Stored records
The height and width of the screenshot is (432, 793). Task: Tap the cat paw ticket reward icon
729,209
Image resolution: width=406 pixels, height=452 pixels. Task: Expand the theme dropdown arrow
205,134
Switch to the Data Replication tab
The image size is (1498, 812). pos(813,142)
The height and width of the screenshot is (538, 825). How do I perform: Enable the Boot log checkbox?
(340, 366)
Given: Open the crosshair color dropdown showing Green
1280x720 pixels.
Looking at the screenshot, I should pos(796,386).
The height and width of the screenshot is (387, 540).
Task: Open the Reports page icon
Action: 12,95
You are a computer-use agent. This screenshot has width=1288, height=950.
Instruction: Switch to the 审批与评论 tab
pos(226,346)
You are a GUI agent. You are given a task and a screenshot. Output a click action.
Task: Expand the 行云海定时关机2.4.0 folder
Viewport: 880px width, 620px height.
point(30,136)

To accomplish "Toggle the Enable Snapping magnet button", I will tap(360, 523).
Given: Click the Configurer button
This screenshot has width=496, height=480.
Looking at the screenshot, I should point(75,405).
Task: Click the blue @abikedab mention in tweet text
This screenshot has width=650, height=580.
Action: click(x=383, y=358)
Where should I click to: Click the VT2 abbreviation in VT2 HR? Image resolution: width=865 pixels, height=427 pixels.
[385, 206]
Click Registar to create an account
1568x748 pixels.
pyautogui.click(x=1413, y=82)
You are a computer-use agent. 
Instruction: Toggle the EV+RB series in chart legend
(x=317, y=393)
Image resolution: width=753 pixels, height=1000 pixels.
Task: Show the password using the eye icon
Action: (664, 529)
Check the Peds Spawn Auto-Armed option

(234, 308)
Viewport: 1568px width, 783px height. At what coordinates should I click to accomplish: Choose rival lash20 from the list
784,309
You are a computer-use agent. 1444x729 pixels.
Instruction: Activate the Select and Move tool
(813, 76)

#### Directions for this task
Output exactly the lines of the data that run from the one containing "You are a computer-use agent. 1444x729" to the very last line, and no others.

#### Response box
You are a computer-use agent. 1444x729 pixels.
Instruction: Activate the Select and Move tool
(813, 76)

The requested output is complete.